## Problem to work on
Reproduce the passage of the article on Japan's economic blueprint between "The timeframe was" and "Japan’s tattered finances.", inclusive.

Japan to Pledge Fiscal Reform in Economic BlueprintTOKYO (Reuters) -Japan will highlight the need for fiscal reform even as it keeps up stimulus to combat the blow from the coronavirus pandemic, a draft of its economic and fiscal blueprint reviewed by Reuters showed.
By Takaya Yamaguchi
The government will also unveil plans to promote green and digital investment by drawing in private demand, as part of efforts to revitalise the world’s third largest economy, according to the draft of this year’s blueprint.
“The government will seek to promptly return Japan’s economy to pre-pandemic levels with a determination to never again push the country back to deflation,” the draft showed.
“Japan will strive to improve its fiscal health,” along with efforts to revive the economy by taking flexible action “without hesitation,” the draft added.
The draft blueprint, which serves as a backbone for this year’s economic policymaking, will be submitted to its top economic council on Wednesday for deliberation by ministers, academics and business executives.
A final version of the blueprint is likely to be approved by the cabinet on June 18, taking into account the views of ruling coalition lawmakers.
Japan has for years set a timeframe for bringing the primary budget, excluding new bond sales and debt servicing costs, back to a surplus in its annual fiscal blueprint.
The timeframe was taken out of last year’s fiscal blueprint as huge spending to deal with the pandemic’s pain added to the country’s massive public debt.
This year’s blueprint is likely to mention the primary balance target in some form, though the exact wording is still under discussion including whether to mention the timeframe, two government officials with direct knowledge of the matter said.
The government has been under political pressure to water down the already stretched fiscal target this year as the cost to combat the pandemic accumulates, casting further doubt on Tokyo’s resolve to fix Japan’s tattered finances.

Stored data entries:
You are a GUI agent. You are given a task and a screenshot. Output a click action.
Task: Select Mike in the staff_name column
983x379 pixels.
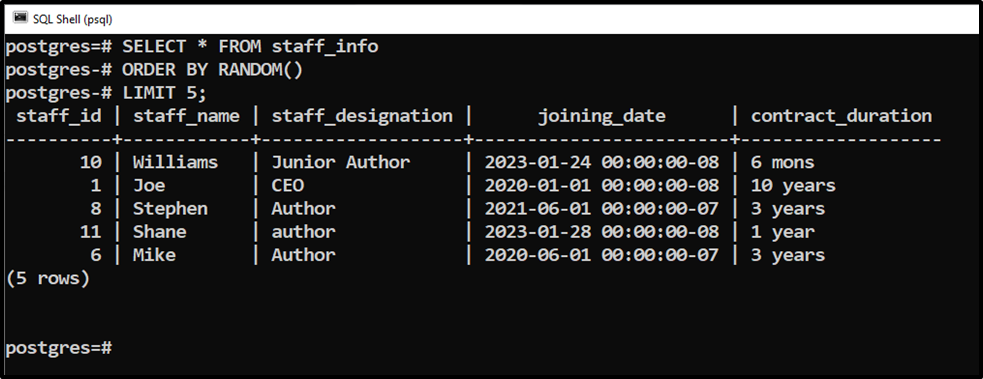(154, 255)

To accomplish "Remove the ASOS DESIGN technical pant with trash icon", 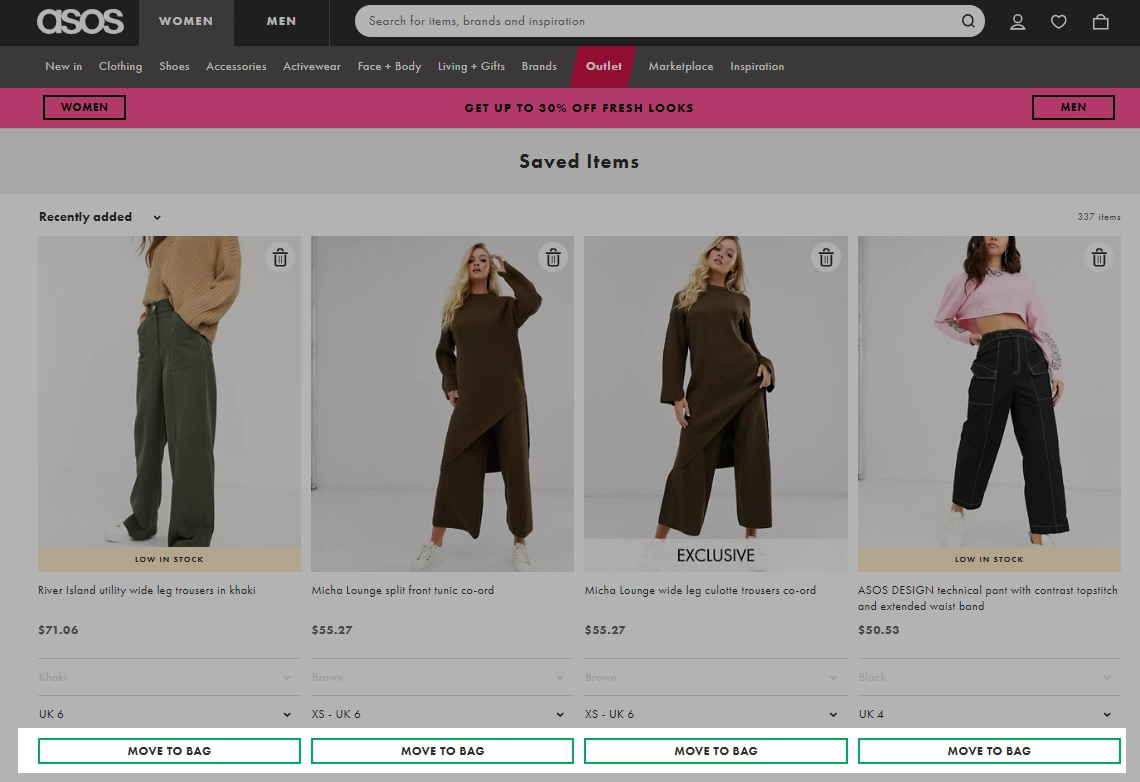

## Your solution
The timeframe was taken out of last year’s fiscal blueprint as huge spending to deal with the pandemic’s pain added to the country’s massive public debt.
This year’s blueprint is likely to mention the primary balance target in some form, though the exact wording is still under discussion including whether to mention the timeframe, two government officials with direct knowledge of the matter said.
The government has been under political pressure to water down the already stretched fiscal target this year as the cost to combat the pandemic accumulates, casting further doubt on Tokyo’s resolve to fix Japan’s tattered finances.